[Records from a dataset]
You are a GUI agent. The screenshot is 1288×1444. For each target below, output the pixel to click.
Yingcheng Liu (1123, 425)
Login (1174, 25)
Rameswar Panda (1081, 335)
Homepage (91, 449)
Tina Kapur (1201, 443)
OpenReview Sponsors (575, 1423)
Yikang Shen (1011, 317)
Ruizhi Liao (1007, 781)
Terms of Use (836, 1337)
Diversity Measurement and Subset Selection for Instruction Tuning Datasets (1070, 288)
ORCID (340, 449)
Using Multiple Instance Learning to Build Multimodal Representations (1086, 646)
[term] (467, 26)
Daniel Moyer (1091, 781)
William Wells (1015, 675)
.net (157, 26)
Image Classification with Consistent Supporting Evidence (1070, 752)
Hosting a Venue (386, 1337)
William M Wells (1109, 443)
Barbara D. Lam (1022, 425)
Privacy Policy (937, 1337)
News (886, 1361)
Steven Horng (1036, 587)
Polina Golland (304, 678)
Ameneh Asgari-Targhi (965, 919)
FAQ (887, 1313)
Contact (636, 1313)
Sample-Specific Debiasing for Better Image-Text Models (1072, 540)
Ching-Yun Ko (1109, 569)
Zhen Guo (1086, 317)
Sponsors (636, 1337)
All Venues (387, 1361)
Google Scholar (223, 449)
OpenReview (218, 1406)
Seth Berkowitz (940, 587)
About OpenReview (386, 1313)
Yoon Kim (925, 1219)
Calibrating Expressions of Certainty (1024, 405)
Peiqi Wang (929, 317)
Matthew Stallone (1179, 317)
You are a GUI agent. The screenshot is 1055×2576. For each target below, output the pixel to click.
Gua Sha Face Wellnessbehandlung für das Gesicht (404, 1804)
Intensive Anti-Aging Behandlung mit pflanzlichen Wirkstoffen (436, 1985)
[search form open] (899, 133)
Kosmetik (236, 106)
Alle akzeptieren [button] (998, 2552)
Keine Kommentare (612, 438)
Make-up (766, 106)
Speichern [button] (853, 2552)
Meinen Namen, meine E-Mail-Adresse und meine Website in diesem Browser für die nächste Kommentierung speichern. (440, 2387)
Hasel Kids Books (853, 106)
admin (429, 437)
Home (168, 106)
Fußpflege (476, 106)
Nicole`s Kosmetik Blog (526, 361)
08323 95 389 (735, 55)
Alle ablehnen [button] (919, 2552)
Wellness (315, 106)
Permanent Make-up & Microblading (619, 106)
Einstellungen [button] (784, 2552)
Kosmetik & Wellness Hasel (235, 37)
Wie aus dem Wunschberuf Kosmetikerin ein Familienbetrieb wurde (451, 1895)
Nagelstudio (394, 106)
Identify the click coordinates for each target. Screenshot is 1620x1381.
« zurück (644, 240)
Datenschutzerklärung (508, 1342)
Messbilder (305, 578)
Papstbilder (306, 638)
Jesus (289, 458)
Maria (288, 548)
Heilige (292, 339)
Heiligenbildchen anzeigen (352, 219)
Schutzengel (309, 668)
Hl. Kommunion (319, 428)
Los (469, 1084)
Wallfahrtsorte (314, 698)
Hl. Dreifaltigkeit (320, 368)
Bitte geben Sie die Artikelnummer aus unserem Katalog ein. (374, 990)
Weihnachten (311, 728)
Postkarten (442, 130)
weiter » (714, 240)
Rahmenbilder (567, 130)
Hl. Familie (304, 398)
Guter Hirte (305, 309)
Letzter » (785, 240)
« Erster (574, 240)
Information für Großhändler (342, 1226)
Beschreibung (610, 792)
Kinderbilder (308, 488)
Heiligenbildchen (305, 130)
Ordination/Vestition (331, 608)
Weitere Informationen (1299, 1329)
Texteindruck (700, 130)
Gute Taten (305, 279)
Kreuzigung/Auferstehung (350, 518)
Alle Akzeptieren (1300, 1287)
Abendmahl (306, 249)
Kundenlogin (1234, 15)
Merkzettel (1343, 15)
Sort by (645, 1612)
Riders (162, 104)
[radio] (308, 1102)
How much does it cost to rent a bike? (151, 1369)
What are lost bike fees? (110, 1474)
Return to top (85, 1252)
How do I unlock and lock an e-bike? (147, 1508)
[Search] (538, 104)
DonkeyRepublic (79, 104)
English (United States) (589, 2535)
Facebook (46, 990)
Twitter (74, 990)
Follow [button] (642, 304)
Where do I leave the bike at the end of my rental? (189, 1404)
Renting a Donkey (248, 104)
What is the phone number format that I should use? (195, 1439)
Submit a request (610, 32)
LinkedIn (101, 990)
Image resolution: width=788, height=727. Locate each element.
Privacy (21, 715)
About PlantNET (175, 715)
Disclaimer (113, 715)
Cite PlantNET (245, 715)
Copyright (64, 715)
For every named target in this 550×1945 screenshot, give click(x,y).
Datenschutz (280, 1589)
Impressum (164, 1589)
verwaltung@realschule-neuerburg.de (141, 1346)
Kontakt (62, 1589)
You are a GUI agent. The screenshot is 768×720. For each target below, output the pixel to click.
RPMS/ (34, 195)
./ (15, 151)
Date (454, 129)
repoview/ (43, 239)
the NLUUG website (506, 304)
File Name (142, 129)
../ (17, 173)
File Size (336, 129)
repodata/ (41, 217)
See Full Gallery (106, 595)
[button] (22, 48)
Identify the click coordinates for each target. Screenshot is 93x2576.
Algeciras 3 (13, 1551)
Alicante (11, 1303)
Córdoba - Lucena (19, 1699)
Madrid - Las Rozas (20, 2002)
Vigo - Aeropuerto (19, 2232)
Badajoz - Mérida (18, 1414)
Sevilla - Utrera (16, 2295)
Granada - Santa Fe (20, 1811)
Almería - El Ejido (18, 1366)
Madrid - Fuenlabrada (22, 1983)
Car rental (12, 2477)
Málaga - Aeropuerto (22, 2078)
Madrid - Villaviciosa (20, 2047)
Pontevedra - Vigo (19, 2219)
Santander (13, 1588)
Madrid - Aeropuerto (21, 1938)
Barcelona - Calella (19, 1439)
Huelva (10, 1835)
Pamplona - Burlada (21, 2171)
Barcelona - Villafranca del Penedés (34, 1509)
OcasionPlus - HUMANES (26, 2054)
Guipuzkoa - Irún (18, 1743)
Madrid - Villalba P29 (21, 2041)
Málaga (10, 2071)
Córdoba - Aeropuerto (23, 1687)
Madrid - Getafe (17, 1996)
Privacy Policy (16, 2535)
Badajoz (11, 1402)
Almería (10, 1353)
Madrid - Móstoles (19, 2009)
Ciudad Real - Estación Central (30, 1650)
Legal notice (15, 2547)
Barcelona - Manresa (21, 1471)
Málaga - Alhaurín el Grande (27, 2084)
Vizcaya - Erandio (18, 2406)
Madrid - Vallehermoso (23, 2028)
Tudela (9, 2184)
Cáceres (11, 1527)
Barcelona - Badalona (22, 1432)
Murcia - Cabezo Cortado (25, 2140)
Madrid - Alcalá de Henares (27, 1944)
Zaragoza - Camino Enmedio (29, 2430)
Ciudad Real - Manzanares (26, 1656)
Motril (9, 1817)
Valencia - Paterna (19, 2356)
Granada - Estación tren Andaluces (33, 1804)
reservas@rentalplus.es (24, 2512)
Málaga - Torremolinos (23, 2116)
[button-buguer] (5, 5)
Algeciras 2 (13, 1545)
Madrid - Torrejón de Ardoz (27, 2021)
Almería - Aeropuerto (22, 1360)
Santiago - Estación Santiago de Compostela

Written task
Rescale the records from the start through the line containing "Matthew Stallone (1179, 317)", both ends included. Give every one of those lines again, requests too, with each coordinate in the answers multiplied by 1.75 and rounded to a whole number, halves rounded up.

Full output
You are a GUI agent. The screenshot is 1288×1444. For each target below, output the pixel to click.
Yingcheng Liu (1965, 744)
Login (2055, 44)
Rameswar Panda (1892, 586)
Homepage (159, 786)
Tina Kapur (2102, 775)
OpenReview Sponsors (1006, 2490)
Yikang Shen (1769, 555)
Ruizhi Liao (1762, 1367)
Terms of Use (1463, 2340)
Diversity Measurement and Subset Selection for Instruction Tuning Datasets (1873, 504)
ORCID (595, 786)
Using Multiple Instance Learning to Build Multimodal Representations (1901, 1131)
[term] (817, 46)
Daniel Moyer (1909, 1367)
William Wells (1776, 1181)
.net (275, 46)
Image Classification with Consistent Supporting Evidence (1873, 1316)
Hosting a Venue (676, 2340)
William M Wells (1941, 775)
Barbara D. Lam (1789, 744)
Privacy Policy (1640, 2340)
News (1551, 2382)
Steven Horng (1813, 1027)
Polina Golland (532, 1187)
Ameneh Asgari-Targhi (1689, 1608)
FAQ (1552, 2298)
Contact (1113, 2298)
Sample-Specific Debiasing for Better Image-Text Models (1876, 945)
Ching-Yun Ko (1941, 996)
Zhen Guo (1901, 555)
Sponsors (1113, 2340)
All Venues (677, 2382)
Google Scholar (390, 786)
OpenReview (382, 2461)
Seth Berkowitz (1645, 1027)
About OpenReview (676, 2298)
Yoon Kim (1619, 2133)
Calibrating Expressions of Certainty (1792, 709)
Peiqi Wang (1626, 555)
Matthew Stallone (2063, 555)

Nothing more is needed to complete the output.